Outrora, os missionários atravessavam os oceanos para levar o Evangelho à África, introduzindo novas formas de culto que transformaram comunidades e culturas. Hoje, a história virou a página, de maneira discreta mas significativa. Enquanto as vocações diminuem em certas partes do Ocidente, a Igreja do Sul do mundo retribui aquele dom enviando missionários para reevangelizar as terras que outrora a tinha evangelizado. É uma missão que fecha um círculo, um sinal vivo do modo como a Igreja, único Corpo de Cristo, é continuamente renovada pelo Espírito. A irmã Julie Eyaya, CSF, pertencente à Congregação da Sagrada Família, de Bérgamo, é uma das numerosas religiosas que sustentam a vida da Igreja através da educação e de uma presença fiel.
Nascida na República Democrática do Congo, o percurso da irmã Julie começou com um “sim” simples, mas exigente. Em 2012, deixou a sua terra natal e partiu para um ambiente desconhecido, respondendo ao chamamento de Deus para a vida religiosa. Desde então, deu início a um percurso de formação enraizado, em primeiro lugar, na sua cultura e, mais tarde, aberto a uma dimensão mais ampla, para além de todas as fronteiras. A sua vocação amadureceu acolhendo a vida missionária de coração aberto, disposta a partir para onde quer que houvesse maior necessidade. Vinculada pelos votos de pobreza, castidade e obediência, a irmã Julie renunciou não apenas às suas comodidades, mas confiou diariamente o seu futuro à orientação de Deus.
No centro da missão da irmã Julie estão a educação e a formação. Traz consigo a riqueza de dois mundos — a África e a Europa — unidos num único apelo universal ao serviço. Como professora e formadora, acompanha as jovens que discernem a vocação religiosa no seio da sua congregação, ajudando-as a encontrar clareza, sentido e coragem. O seu ministério abrange também a educação da primeira infância, onde o cuidado vai muito além da sala de aula. Na verdade, acompanha as crianças e as suas famílias com paciência e atenção, convencida de que a educação se baseia profundamente na relação. Através da escuta, da presença e do testemunho pessoal, transmite valores humanos e cristãos, na fidelidade ao carisma da sua congregação.
Cada dia começa com a oração pessoal e comunitária, fonte indispensável que sustenta o seu apostolado. A sua vida gira em volta das responsabilidades educativas, do serviço na educação da primeira infância e da vida comunitária, procurando sempre encarnar o carisma educativo da congregação, que se distingue pelo amor, pela paciência, pela responsabilidade e por um autêntico espírito de família. «As crianças precisam de amor e segurança», realça. «As famílias têm necessidade do apoio educativo e os jovens devem ser acompanhados com verdade e confiança». Mediante a sua presença, a irmã Julie compromete-se em criar ambientes de serenidade e confiança, onde cada pessoa se possa sentir acolhida e ajudada.
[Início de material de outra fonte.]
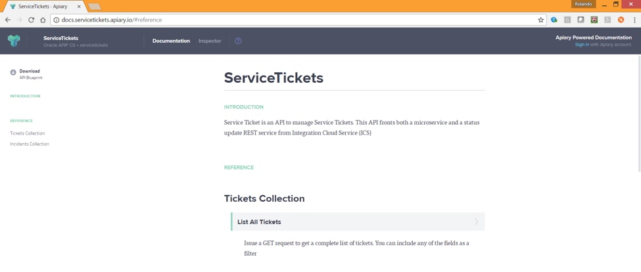Go to the browser home page
Screen dimensions: 641x272
pyautogui.click(x=43, y=20)
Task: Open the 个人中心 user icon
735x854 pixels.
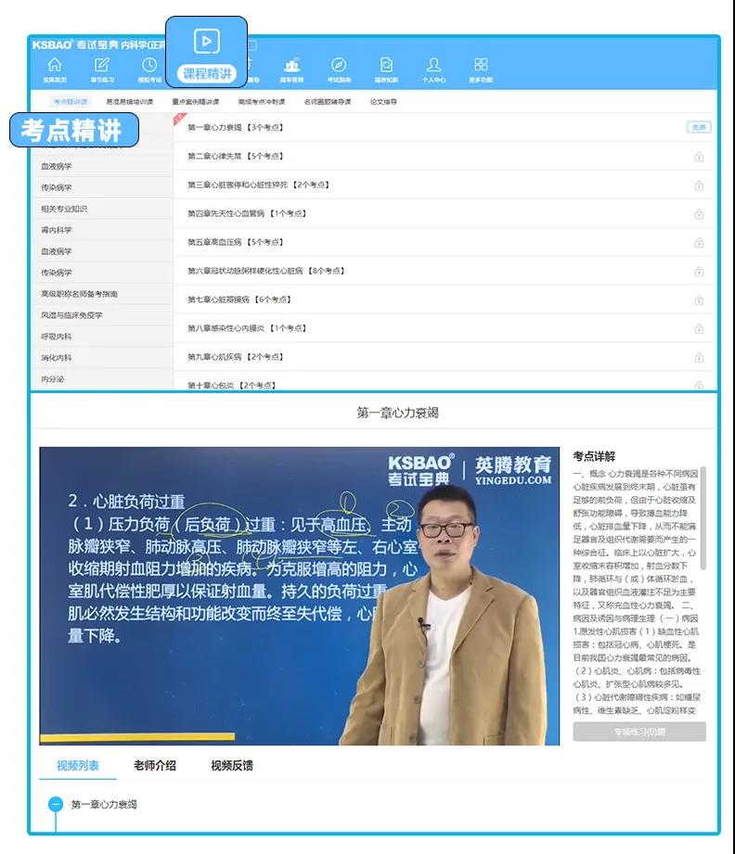Action: 433,65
A dedicação da irmã Julie manifesta-se de maneiras simples, mas profundas: crianças que crescem em ambientes serenos e jovens que encontram a coragem para seguir o seu caminho vocacional. «Estas são as maiores alegrias da minha vida», narra. «Confirmam a minha vocação e lembram-me que Deus age de modo silencioso mas poderoso, através do serviço quotidiano». O seu percurso missionário não esteve isento de dificuldades. As diferenças culturais, o peso das responsabilidades e o cansaço do dia a dia puseram à prova a sua determinação. No entanto, está convencida de que cada provação a tornou uma missionária mais humilde, paciente e aberta aos outros. Além disso, manifesta gratidão pelo apoio recebido da sua comunidade religiosa, que aprecia e valoriza a sua presença.
Refletindo sobre o seu caminho, a irmã Julie afirma que ser missionária, sobretudo no meio das crianças, significa amar e servir com alegria. É uma vida de entrega pessoal, vivida dia após dia, fiel aos pequenos gestos que constroem a esperança e plasmam o porvir. Assim como a irmã Julie, muitas religiosas provenientes da África e de outras partes do mundo aceitam as diferenças culturais e linguísticas para levar o Evangelho de Cristo aos lugares que outrora enviaram missionários às suas terras. Com a riqueza da sua espiritualidade e a fidelidade do seu serviço, continuam a renovar a vida da Igreja.